Ein Meisterwerk der Ingenieurkunst

Das Bild zeigt einen sogenannten Sternmotor. Dieses Motorenkonzept war für die Flugzeugentwicklung von entscheidender Bedeutung. Die meisten für ein Flugzeug vorgesehenen Motoren der damaligen Zeit kamen aus dem Automobilbau und waren daher vom Leistungsgewicht für ein Flugzeug ungeeignet. Der hohe Gewichtsanteil des Wassers für die notwendige Kühlung der Zylinder war neben der konstruktiven Umsetzung des Wasserkreislaufes und deren Zuverlässigkeit problematisch. Deshalb entwickelten die französischen Brüder Laurent und Gustav Seguin einen Motor, der eine am Flugzeugrumpf feststehende Kurbelwelle besaß. So rotierte der gesamte Motor mit dem Propeller, wodurch die mit Lamellen versehenen Zylinder durch den Luftstrom direkt gekühlt werden konnten. Gleichzeitig entstand durch die kreisförmige Anordnung der Zylinder der zusätzliche Vorteil, dass das Schwungrad entfallen konnte, weil die Schwungmasse bereits mit den rotierenden Zylindern und dem Kurbelgehäuse vorhanden war.

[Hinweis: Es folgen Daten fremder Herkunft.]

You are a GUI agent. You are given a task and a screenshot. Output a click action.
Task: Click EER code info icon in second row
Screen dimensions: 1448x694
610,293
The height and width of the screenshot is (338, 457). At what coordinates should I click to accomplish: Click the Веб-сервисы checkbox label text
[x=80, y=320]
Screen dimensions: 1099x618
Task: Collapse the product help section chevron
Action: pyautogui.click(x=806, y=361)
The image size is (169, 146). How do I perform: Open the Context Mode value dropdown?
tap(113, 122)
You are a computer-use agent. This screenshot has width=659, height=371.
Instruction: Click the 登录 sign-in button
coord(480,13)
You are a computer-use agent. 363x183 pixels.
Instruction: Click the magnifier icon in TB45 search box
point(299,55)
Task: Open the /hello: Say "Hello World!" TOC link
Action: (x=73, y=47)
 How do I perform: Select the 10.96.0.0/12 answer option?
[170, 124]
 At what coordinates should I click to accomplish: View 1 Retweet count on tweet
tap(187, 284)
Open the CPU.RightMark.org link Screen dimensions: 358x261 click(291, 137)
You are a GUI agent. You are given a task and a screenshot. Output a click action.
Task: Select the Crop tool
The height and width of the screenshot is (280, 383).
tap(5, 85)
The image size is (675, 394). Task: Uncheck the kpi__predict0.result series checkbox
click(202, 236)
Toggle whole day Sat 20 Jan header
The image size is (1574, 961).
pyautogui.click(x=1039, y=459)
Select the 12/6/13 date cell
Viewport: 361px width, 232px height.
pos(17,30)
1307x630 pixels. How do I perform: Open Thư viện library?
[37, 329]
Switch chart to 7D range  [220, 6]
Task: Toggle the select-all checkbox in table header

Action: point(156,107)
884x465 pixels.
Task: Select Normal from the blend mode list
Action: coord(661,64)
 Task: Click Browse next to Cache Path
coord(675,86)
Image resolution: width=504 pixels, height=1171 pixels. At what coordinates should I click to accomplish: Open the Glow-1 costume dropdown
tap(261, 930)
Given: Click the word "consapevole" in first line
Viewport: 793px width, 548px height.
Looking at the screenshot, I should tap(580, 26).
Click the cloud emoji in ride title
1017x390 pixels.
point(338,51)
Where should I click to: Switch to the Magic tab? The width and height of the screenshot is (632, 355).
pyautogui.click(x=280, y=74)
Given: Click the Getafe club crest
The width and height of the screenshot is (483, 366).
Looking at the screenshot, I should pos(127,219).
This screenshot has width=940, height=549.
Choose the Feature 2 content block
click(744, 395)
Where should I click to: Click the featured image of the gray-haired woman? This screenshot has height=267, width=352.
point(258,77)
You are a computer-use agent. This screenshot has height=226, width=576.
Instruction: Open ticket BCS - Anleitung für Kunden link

So wertvoll diese Konstruktion für die Luftfahrt auch war, kam diese Technik auch im 1.Weltkrieg zum Einsatz, wodurch sie nicht nur Fortschritt brachte. Mir persönlich stellt sich deshalb die Frage, wie ich mit meinen eigenen Ideen und deren Umsetzungen umgehe, sei es bei konstruktiven Arbeiten im Beruf oder auch bei vielen Dingen im Alltag!?